- Page extract:
E200 AMG Line Edition 5dr 9G-Tronic
The Mercedes E-Class Estate has always been a very classy way to carry rather a lot. Now it's better-looking, cleverer and more efficient than ever. A focus on downsized engines will be a big draw and the development of a fire-breathing E63 AMG model adds some excitement, but the whole range just feels slicker and more desirable than ever. It's all very impressive, particularly as you can still carry up to around 2,000-litres.
It used to be that if you wanted a large, plush practical estate, you bought a big Volvo. For some years now though, that role has been only fully filled by the Mercedes E-Class Estate. Rivals trade space for a bit of style but this car continues to prioritise practicality, with nearly 700-litres of room on offer even before you start folding seats. This generation E-Class Estate first appeared in 2009 and received a series of rave reviews. In truth, not a lot needed doing to it, but Mercedes has taken the opportunity to burnish its appeal still further, improve the efficiency of its engine line-up and really go to town on the halo model of the range, the astonishing E 63 AMG. In its own subtle way, the E-Class station wagon has slyly morphed into something you could really covet.
This generation car might appear to concentrate on aspects other than the driving experience, but Mercedes has taken the opportunity to develop the E-Class into a much better-riding vehicle. You'll need to pay attention when specifying the car as there's a tonne of choice available. Even the suspension choices can be dizzying, with the comfort-oriented DIRECT CONTROL suspension with selective damping system, a version of this with a 15mm lowering, an AMG Sports version and the AIRMATIC suspension that's fitted to the V8 cars. All of the models of the E-Class family get an electromechanical Direct-Steer system as standard. There's a wide variety of engine choices, with an increased focus on efficient four-cylinder units. The E200 and E250 petrol models get 2.0-litre fours that develop 184 and 211PS respectively and both get stellar economy figures and deliver decent acceleration. They're a long way removed from the rough Kompressor fours of the past. Diesel buyers choose between the 2.1-litre four-cylinder E200 CDI (136PS), the E220 CDI (170PS) and the E250 CDI (204PS), or else there's a 3.0-litre V6 E350 Bluetec with a healthy 252PS. There's also an intriguing diesel/electric hybrid, the E300 Bluetec Hybrid, that features much the same engine as used by the E250 CDI but with a 26PS electric motor added.

- Source data:

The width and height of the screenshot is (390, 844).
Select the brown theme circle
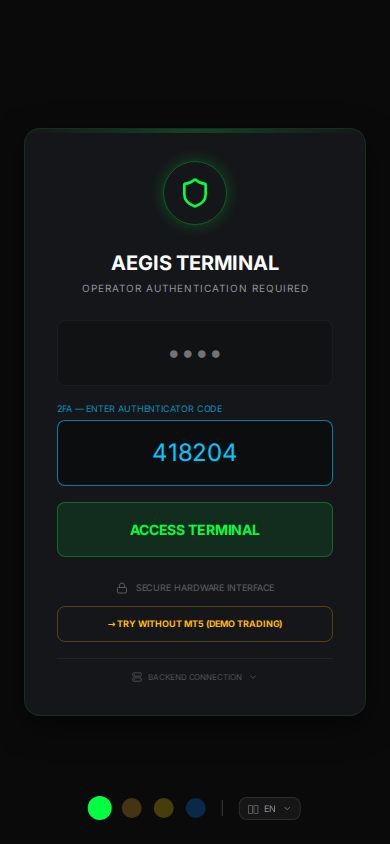[x=132, y=808]
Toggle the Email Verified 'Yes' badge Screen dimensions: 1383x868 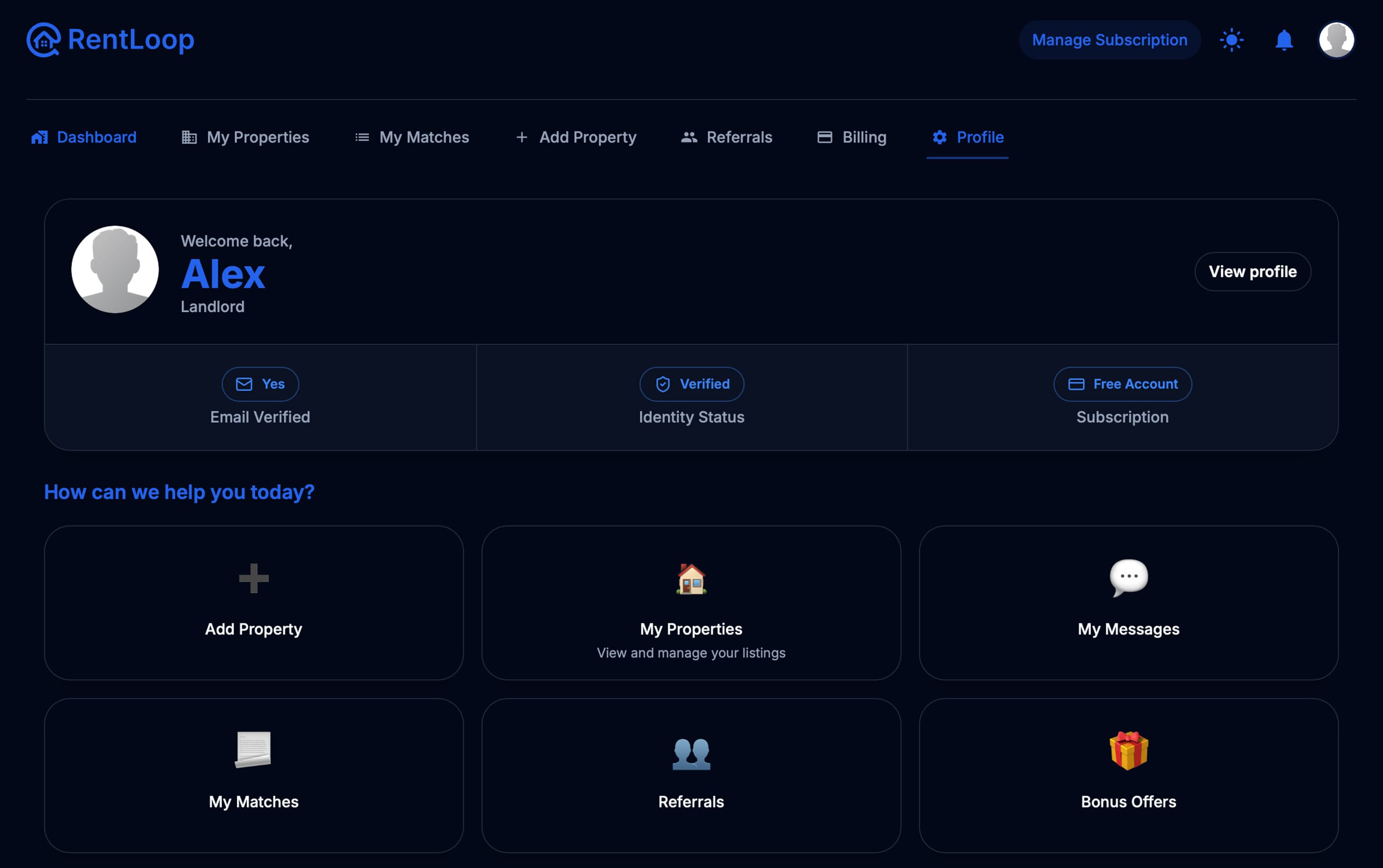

- Work to do:
1. List the suspension choices that the E-Class Estate review names.
2. According to the E-Class Estate review, what steering system do all E-Class models get as standard?

- Responses per task:
1.
- DIRECT CONTROL suspension with selective damping system
- A version of DIRECT CONTROL with a 15mm lowering
- AMG Sports suspension
- AIRMATIC suspension, fitted to the V8 cars

2. An electromechanical Direct-Steer system.